Sunday, May 31, 2009


This is our last week in Missouri. We will have been slowly traveling south to north in the “Show Me State” for a month. This morning at 7 am the temperature was 50’f, but in just 30 minutes it has warmed up nearly 10 degrees and another beautiful Missouri day is on the way.

We drove to Branson last week and I forgot to mention it in last week’s blog. We did not go to any shows but walked around “old town” and enjoyed some free entertainment and perused the street fair that was going on that weekend. They were having some high water issues in the lakeside downtown RV park and I’ll show you a couple pictures we took. Overall it was a pleasant drive and wonderful way to spend a day exploring the countryside.

Last Sunday after writing the blog and having breakfast we drove to Jefferson City and cruised around Missouri’s capital city. We usually pick Sundays to visit the state capitals because unless something special is going on, we have the city to ourselves. Completed in 1917, this particular capital is a magnificent example of Roman renaissance style positioned high above the Missouri River. A classic bronze figure of Ceres, goddess of grain chosen to symbolize the state’s agricultural heritage sits atop the dome. Two former capital buildings on the same site have been destroyed by fire, one as a result of being hit by lightning.

It was a rainy day on Memorial Day when we drove to St. Louis and visited the famous Gateway Arch built on the banks of the Mississippi River. With all my other anxieties, it always amazes me that I am not afraid of heights. The four-minute ride up in one of the eight, five-seat pods in the tram at 240 ft per minute was cramped but fast and uneventful. However, the narrow room at the top crowded with about 80 people, all trying to get a peek out of the tiny windows on each side was a bit claustrophobic. Fortunately, the view out one side was clear but the panorama of the river view was foggy and less than spectacular. The arch is a tribute to Thomas Jefferson and the extremely well done Museum of Western Expansion in the visitor’s center at the base is exceptional. We did take issue with the lack of signage and directions for parking and finding our way to the arch. That could use some serious improvement but overall, it was an amazing experience.

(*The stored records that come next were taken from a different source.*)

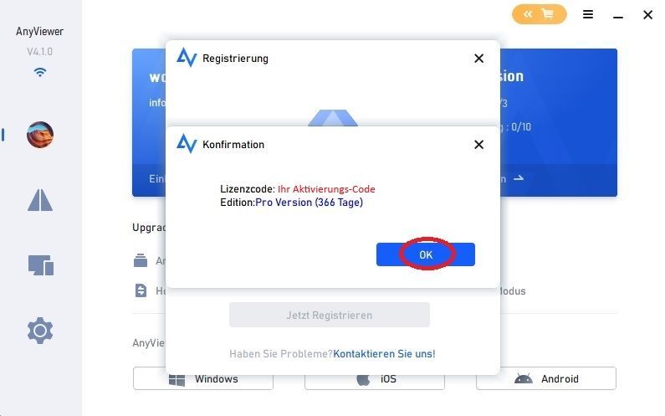Open the Connect tab sail icon

(40, 200)
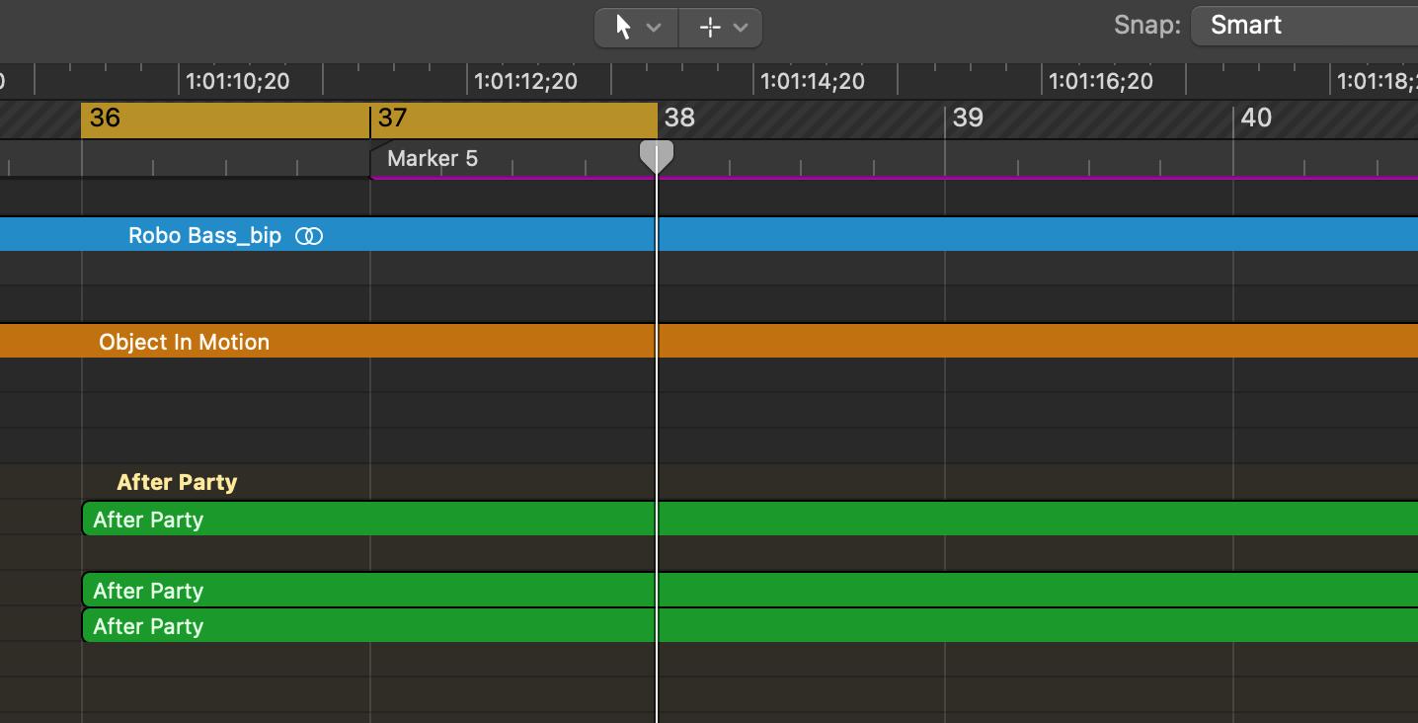Screen dimensions: 1418x723
Task: Click the playhead handle in the ruler
Action: coord(657,155)
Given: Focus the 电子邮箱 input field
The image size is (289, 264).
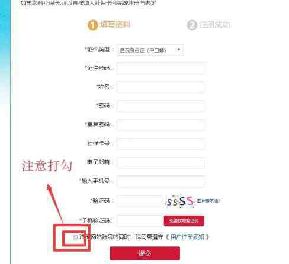Looking at the screenshot, I should 160,162.
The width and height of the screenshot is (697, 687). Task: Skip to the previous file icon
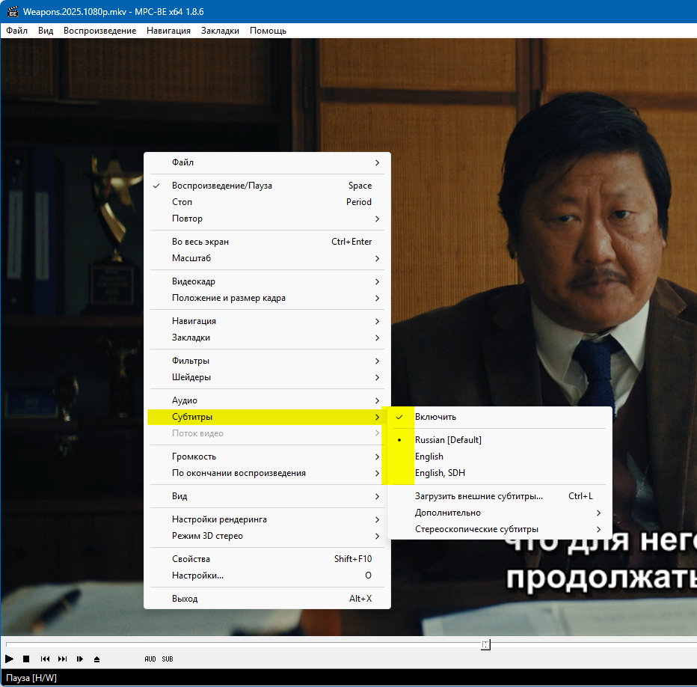tap(45, 659)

While surfing the web, I came across a blog written by a campground owner. It was so well written and creatively filled with the writer’s own brand of dry humor, I really enjoyed it. When I realized that she was just down the road from where we were parked, the next day, we dropped in for a visit. I’m afraid we overstayed our welcome but it was so interesting to spend an hour or so looking at the world of RVers and campgrounds from the other side of the street as the ever-patient Kathy registered a nonstop stream of visitors and we observed the eccentricities and demands of the various customers. Check out her blog at:

Our next stop as we head north at Greentop, MO took us through the recent tornado damage that took place May 15th on the northern edge of Kirksville, MO. While we enjoyed fair weather doing genealogy research in the little town of Marshfield, MO and Phil went fishing that evening in the lake at our park in Mountain Grove—farther north, four tornados coming out of the west ripped through Adair County with a vengeance. The results were devastating and my pictures do not do it justice. We are very grateful that the weather seems to have settled down, for a while at least.

We discovered our refrigerator had died this past Thursday morning. Phil ran to Wal*Mart and bought a big cooler and some ice but we lost the contents of the freezer and most of the refrigerator. Had we discovered it sooner the loss might not have been so extreme but we saved as much as possible. The rest went to the dumpster. We have been sent to an Amish gentleman who repairs and recharges refrigerators (home and RV) and have an appointment to get the work done this coming Wednesday. We will let you know if his work is as good as endorsed by the local RV Service Center owner (who couldn’t help us for “AT LEAST TWO WEEKS”). We spent the remainder of the day exploring the rolling hills and cemeteries around Powersville (where Phil’s dad was born) and Unionville, MO

Yesterday we drove to and through Shelby (well documented in my family history), and five additional counties then dropped in on Nick and Terry Russell at the Mark Twain Lake COE park for a surprise visit. We last saw them at their rally in Casa Grande, AZ this past February. Nick and Terry publish the Gypsy Journal, a bi-monthly newspaper full of wonderful stories, travel highlights, copious amounts of information relating to the fulltime RV lifestyle as well as Terry’s recipe column full of tasty dishes. We have been subscribers for many years and also enjoy Nick’s daily blog at:

Until next time …


  1. Out stay your welcome? Not a chance! Wish you were here today! Drive safe!!

  2. Really sorry about the frig.. That's not a good thing no matter where you are!

  3. We had problems with our fridge last summer, and couldn't find anyone willing to drive up to the Grand Canyon to work on it. We bought a dorm sized one to get us through and had the RV one repaired over the winter. Now we have a spare. Ha!